Los niños se separan de su tío para mirarme y una discreta sonrisilla se abre paso en sus rostros.

—¿Es tu novia, tito?

Esa imprevisible pregunta me ha hecho dar un respingo.

—Claro que no, es una amiga, Naiara. Igual que tú eres amiga de Carlos, Sara es mi amiga.

Muy bien, profesor, una explicación muy gráfica.

Los niños vuelven a reír y, esta vez, su tío acompaña sus risas.

—¿Me esperáis aquí un momento?

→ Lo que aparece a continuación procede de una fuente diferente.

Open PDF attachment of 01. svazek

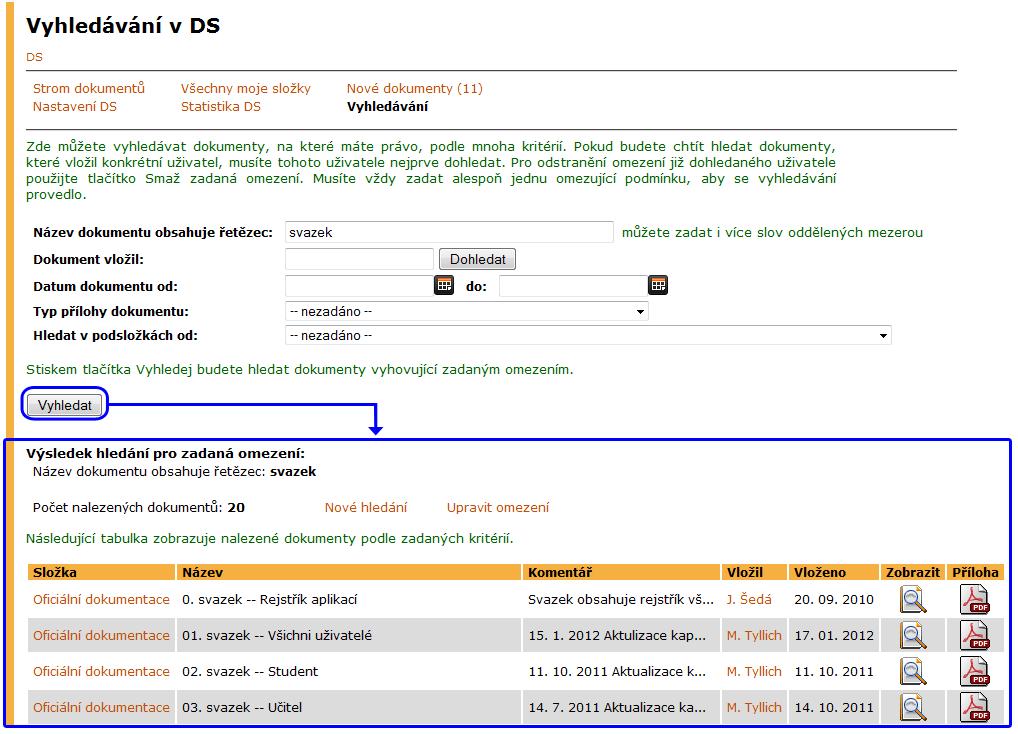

Voy a hablar con vuestro padre.

Aitor se retira y me deja a solas con los pequeños. Miro a Naiara, ella a su hermano, y luego ambos alzan el rostro a la vez para encontrarse conmigo.

—Bueno..., ¿hacemos una guerra de pulgares? –suelto de improviso.

Ambos fruncen el ceño sin entender, así que empiezo a explicarles en qué consiste el juego y los incito a que ensayen conmigo; me enorgullece destacar que en esto soy muy buena, lástima que la guerra de pulgares no esté contemplada en la élite del deporte, sin duda, sería en lo único que podrían otorgarme una medalla.